GIVEN RECORDS:
=-=-=-=-=
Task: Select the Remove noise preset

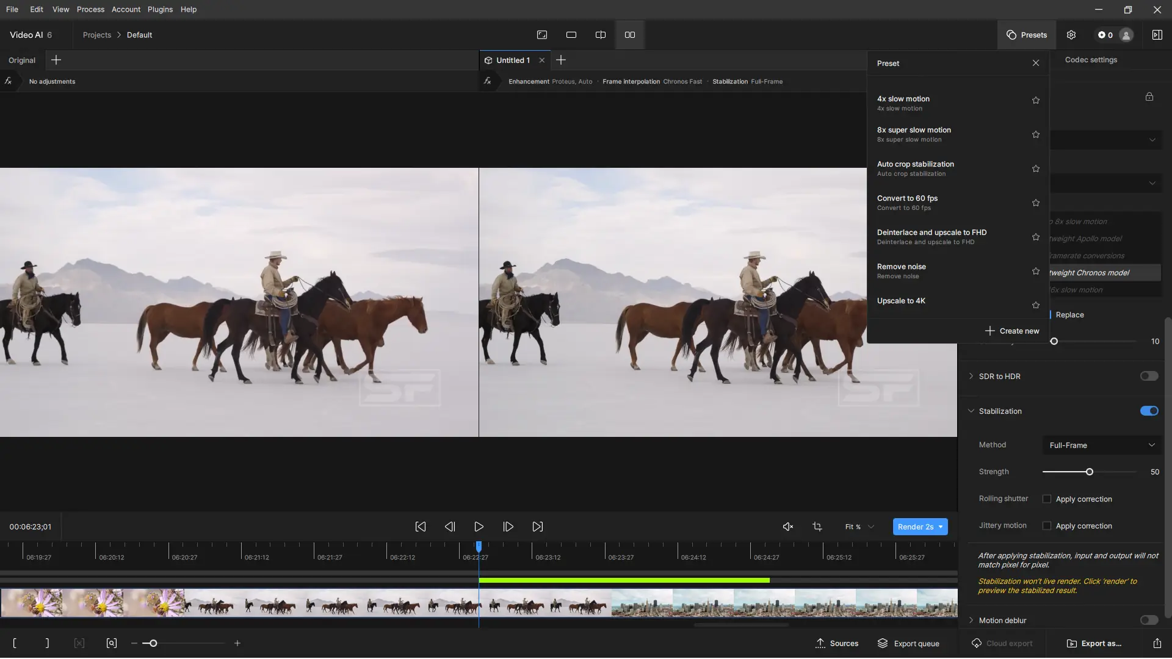Action: [901, 271]
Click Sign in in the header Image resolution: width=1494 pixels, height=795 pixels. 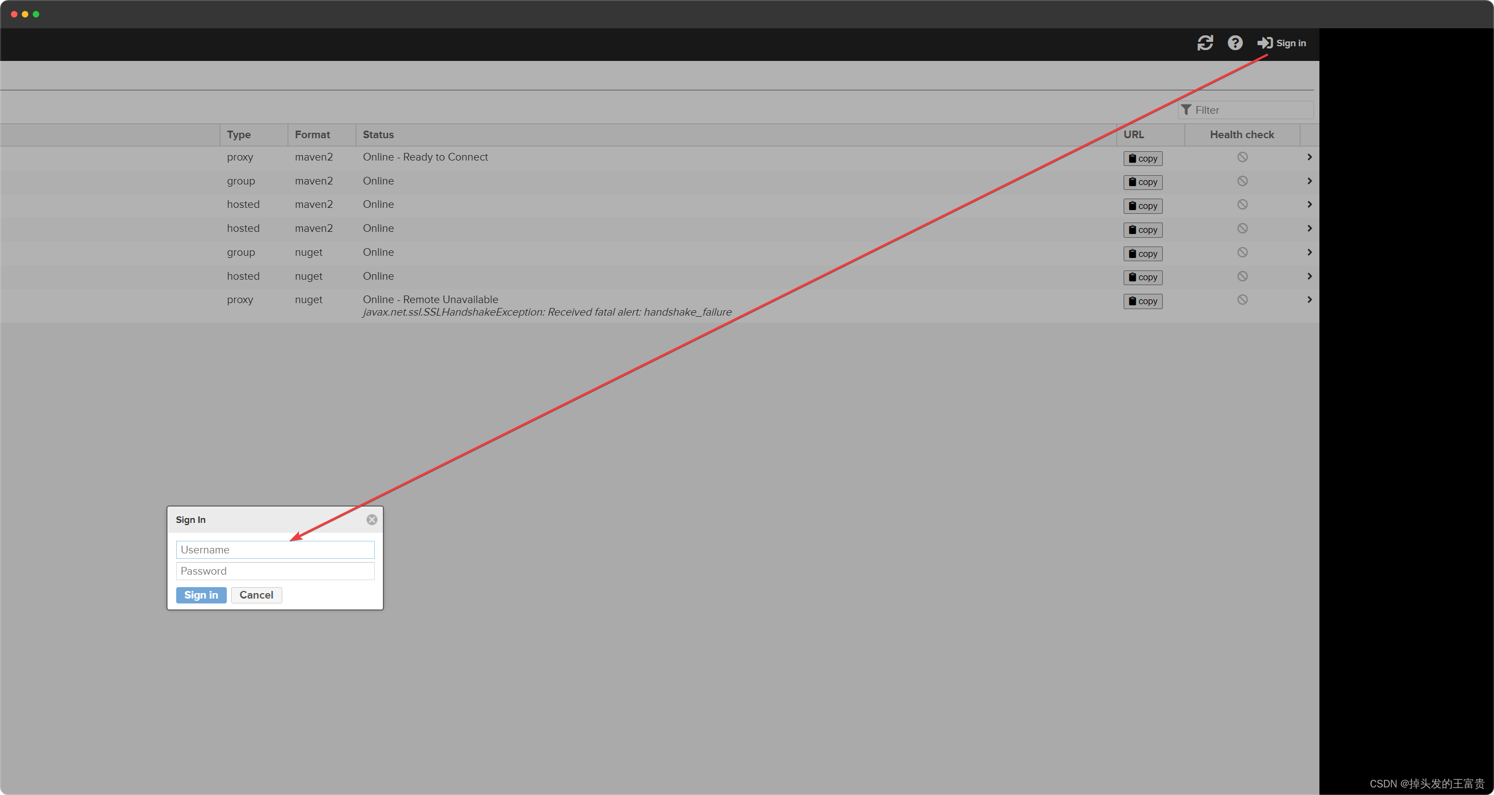[1282, 43]
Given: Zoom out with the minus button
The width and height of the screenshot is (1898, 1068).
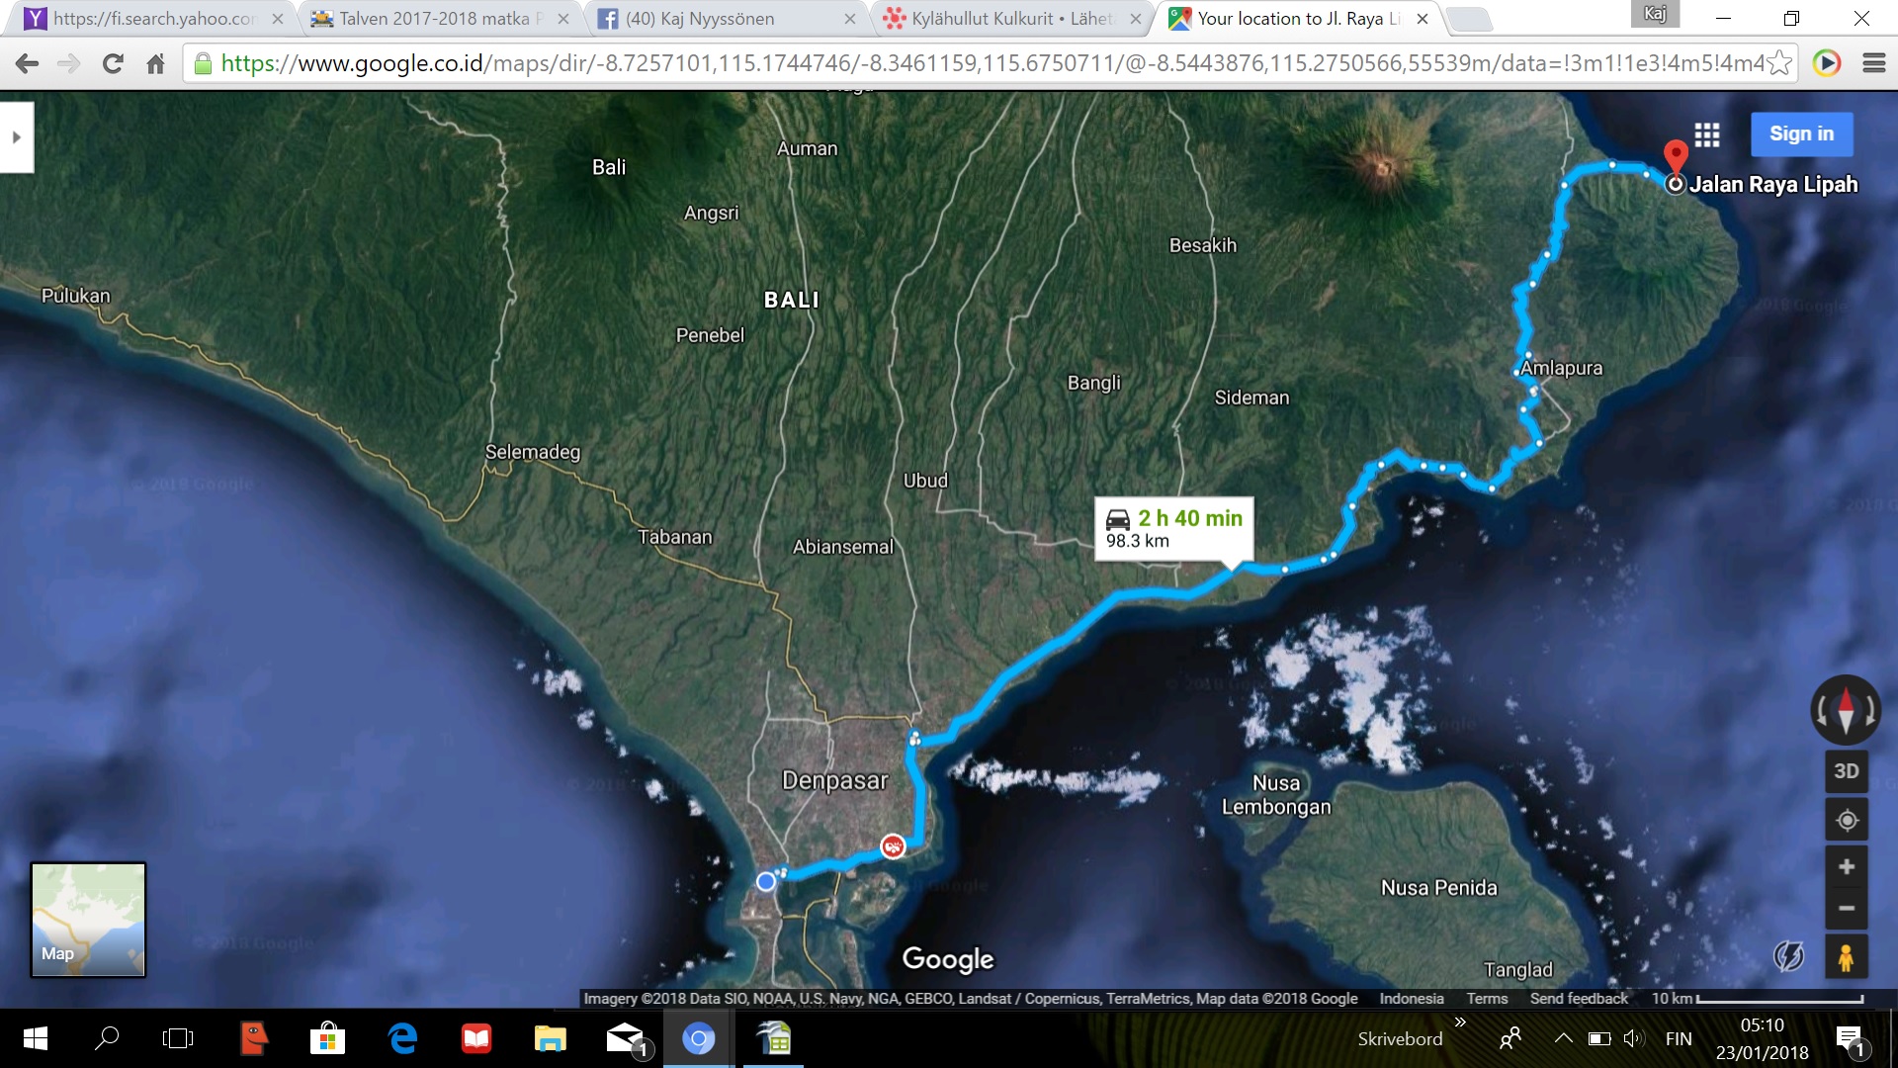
=-=-=-=-=
EXERCISE:
Output only the lines running from the one containing "Given: Zoom out with the minus button" to the end of the records, inclusive and exact; skip the pictures.

ANSWER TO THIS PROBLEM:
Given: Zoom out with the minus button
The width and height of the screenshot is (1898, 1068).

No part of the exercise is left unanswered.